Each echo | sed spawns a new process. Slow in loops.

the new way (fast)

bash
filename="document.pdf"
name="${filename%.*}"    # document
ext="${filename##*.}"    # pdf

No external processes. Pure Bash.

common patterns

remove file extension

bash
file="archive.tar.gz"
echo "${file%.*}"       # archive.tar
echo "${file%%.*}"      # archive (remove all extensions)

% = remove from end (shortest match) %% = remove from end (longest match)

get file extension

bash
file="archive.tar.gz"
echo "${file#*.}"       # tar.gz
echo "${file##*.}"      # gz (last extension only)

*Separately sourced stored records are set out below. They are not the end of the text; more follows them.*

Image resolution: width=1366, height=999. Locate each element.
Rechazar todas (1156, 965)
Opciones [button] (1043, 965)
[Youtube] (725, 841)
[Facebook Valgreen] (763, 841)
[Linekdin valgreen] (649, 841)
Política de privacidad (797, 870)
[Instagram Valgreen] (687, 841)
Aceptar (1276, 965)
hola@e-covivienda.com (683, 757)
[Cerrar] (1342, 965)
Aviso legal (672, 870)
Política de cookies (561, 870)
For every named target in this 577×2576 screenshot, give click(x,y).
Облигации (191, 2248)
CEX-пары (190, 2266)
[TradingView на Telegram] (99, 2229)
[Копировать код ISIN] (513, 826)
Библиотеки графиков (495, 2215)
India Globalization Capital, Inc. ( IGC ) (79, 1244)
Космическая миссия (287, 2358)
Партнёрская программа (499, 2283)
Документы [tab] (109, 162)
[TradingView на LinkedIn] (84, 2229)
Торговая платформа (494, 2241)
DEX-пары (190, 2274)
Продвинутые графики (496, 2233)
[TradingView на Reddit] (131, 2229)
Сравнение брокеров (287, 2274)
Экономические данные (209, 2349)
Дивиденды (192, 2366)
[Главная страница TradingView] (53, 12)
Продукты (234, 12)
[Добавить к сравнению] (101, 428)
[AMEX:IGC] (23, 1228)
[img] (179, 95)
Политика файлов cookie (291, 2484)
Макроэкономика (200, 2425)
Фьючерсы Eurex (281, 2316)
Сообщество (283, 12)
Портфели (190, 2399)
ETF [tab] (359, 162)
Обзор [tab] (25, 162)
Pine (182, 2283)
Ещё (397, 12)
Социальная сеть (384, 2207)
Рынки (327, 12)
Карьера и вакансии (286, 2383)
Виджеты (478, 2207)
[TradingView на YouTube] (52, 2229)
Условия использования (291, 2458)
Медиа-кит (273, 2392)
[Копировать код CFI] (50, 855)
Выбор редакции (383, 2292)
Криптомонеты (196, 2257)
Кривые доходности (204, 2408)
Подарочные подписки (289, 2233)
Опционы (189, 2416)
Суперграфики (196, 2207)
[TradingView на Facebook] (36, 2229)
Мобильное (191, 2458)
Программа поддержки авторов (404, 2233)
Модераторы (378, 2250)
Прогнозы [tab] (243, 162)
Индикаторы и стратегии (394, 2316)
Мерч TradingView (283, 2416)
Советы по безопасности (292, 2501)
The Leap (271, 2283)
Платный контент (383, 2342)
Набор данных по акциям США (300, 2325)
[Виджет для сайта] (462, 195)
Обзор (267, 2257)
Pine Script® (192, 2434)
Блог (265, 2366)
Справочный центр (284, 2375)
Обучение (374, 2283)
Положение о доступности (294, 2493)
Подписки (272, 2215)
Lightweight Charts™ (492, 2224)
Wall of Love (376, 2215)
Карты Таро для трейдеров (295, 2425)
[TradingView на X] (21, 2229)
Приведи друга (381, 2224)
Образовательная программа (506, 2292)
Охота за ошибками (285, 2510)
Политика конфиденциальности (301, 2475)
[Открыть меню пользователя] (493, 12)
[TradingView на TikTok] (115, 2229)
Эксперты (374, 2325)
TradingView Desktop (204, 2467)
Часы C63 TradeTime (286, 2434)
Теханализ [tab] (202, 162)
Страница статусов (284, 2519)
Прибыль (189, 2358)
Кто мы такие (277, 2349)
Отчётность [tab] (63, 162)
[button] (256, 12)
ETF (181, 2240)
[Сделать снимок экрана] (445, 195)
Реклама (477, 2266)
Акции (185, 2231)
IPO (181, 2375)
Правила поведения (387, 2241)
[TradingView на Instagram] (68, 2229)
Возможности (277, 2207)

# = remove from start (shortest match) ## = remove from start (longest match)

string replacement

bash
path="/home/user/documents/file.txt"

# Replace first occurrence
echo "${path/user/admin}"        # /home/admin/documents/file.txt

# Replace all occurrences
echo "${path//o/0}"              # /h0me/user/d0cuments/file.txt

# Replace at start
echo "${path/#\/home/\/root}"    # /root/user/documents/file.txt

# Replace at end
echo "${path/%.txt/.md}"         # /home/user/documents/file.md

default values

bash
# Use default if variable is unset or empty
echo "${VAR:-default}"

# Assign default if unset
echo "${VAR:=default}"

# Error if unset
echo "${VAR:?Variable is required}"

# Use alternate value if set
echo "${VAR:+value_if_set}"

substring extraction

bash
text="Hello World"
echo "${text:0:5}"       # Hello (from pos 0, length 5)
echo "${text:6}"         # World (from pos 6 to end)
echo "${text: -5}"       # World (last 5 chars, note the space!)
echo "${text::-6}"       # Hello (remove last 6 chars)

string length

bash
text="Hello World"
echo "${#text}"          # 11

case conversion

bash
text="Hello World"
echo "${text^^}"         # HELLO WORLD (all uppercase)
echo "${text,,}"         # hello world (all lowercase)
echo "${text^}"          # Hello World (first char uppercase)
echo "${text,}"          # hello World (first char lowercase)

real-world example

Before (slow with multiple processes):

bash
#!/bin/bash
for file in *.log; do
    name=$(basename "$file" .log)
    date=$(echo "$name" | cut -d'-' -f1)
    gzip "$file"
    mv "${file}.gz" "archive-${date}.gz"
done

After (fast, pure Bash):

bash
#!/bin/bash
for file in *.log; do
    name="${file%.log}"      # Remove .log
    date="${name%%-*}"       # Get everything before first -
    gzip "$file"
    mv "${file}.gz" "archive-${date}.gz"
done

cheat sheet

PatternEffectExample
${var%pattern}Remove shortest match from end${file%.txt}
${var%%pattern}Remove longest match from end${file%%.*}
${var#pattern}Remove shortest match from start${file#*/}
${var##pattern}Remove longest match from start${file##*/}
${var/old/new}Replace first occurrence${text/foo/bar}
${var//old/new}Replace all occurrences${text//foo/bar}
${var:offset:length}Substring${text:0:5}
${#var}Length${#text}
${var^^}Uppercase${text^^}
${var,,}Lowercase${text,,}

why this matters

In a script processing 10,000 files:

  • With external commands: ~5 minutes
  • With parameter expansion: ~10 seconds

That's a 30x speedup.

one gotcha

Be careful with spaces in substring extraction:

bash
text="Hello"
echo "${text: -3}"    # llo (CORRECT - note the space)
echo "${text:-3}"     # Hello (WRONG - default value syntax!)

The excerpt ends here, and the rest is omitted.